Places to see in Monreale, a charming town situated a few kilometers away from Palermo, a town of great tourist interest for the grandiose of Norman present, including the famous cathedral.
The Cathedral of Monreale, whose construction was begun by William II and whose work began in 1174, still preserves its former glory.
In front is fine display the relevant century portico with three arches pattern, topped by a balustrade and between two square towers. The ogival portal presents bronze doors, attributed to Bonanno Pisano, showing biblical scenes in relief.
The interior shows to visitors a spectacle of certain beauty, majestic and impressive at the same time, with walls covered almost entirely by beautiful mosaics, with ceiling beams where discoveries are all painted, with the floor of porphyry and granite.
The mosaics are the greatest figurative mosaics existing in Italy and the largest in the world after the Church of St. Sophia in Constantinople, which covers an area of over 6400 square meters, more than two thousand meters higher than that of the Basilica of San Marco in Venice , inserted in the body of a monumental temple which is classified as a jewel of art unique in the world, immersed in an enchanting setting of amazing natural beauty.

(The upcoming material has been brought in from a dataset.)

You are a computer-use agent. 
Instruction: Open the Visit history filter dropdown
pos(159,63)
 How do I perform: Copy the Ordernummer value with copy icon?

Each area of the temple is decorated with figures and artistic reasons, immersed on the golden background characterized by a particular brightness, which are divided into 130 paintings narrating the divine will for universal salvation.
The series of paintings kicks off with the representation of the story of Creation and the patriarchs Noah, Abraham, Isaac and Jacob.
In the walls of the nave, separated into 42 panels, the artists of the time depicted episodes from the Old Testament, starting with the creation of the world as described in the book of Genesis.
In the central apse is the effigy of the Pantocrator, or the Almighty, derived from that of Cefalu. Of great value are also the main altar in silver and bronze by Valandier, the treasure reliquaries in large numbers, and, in the chapel of St. Benedict, a Glory of St. Benedict, a work of 1776 Ignatius Marabitti.
From the terraces of the Duomo, which is accessed by a door located at the beginning of the right aisle, you can admire the Conca d’Oro.
On the right of the cathedral is the cloister of the twelfth century, consists of a square with sides 47 meters long and a porch bordered by arches supported by 228 columns and variously ornamented with carved reliefs.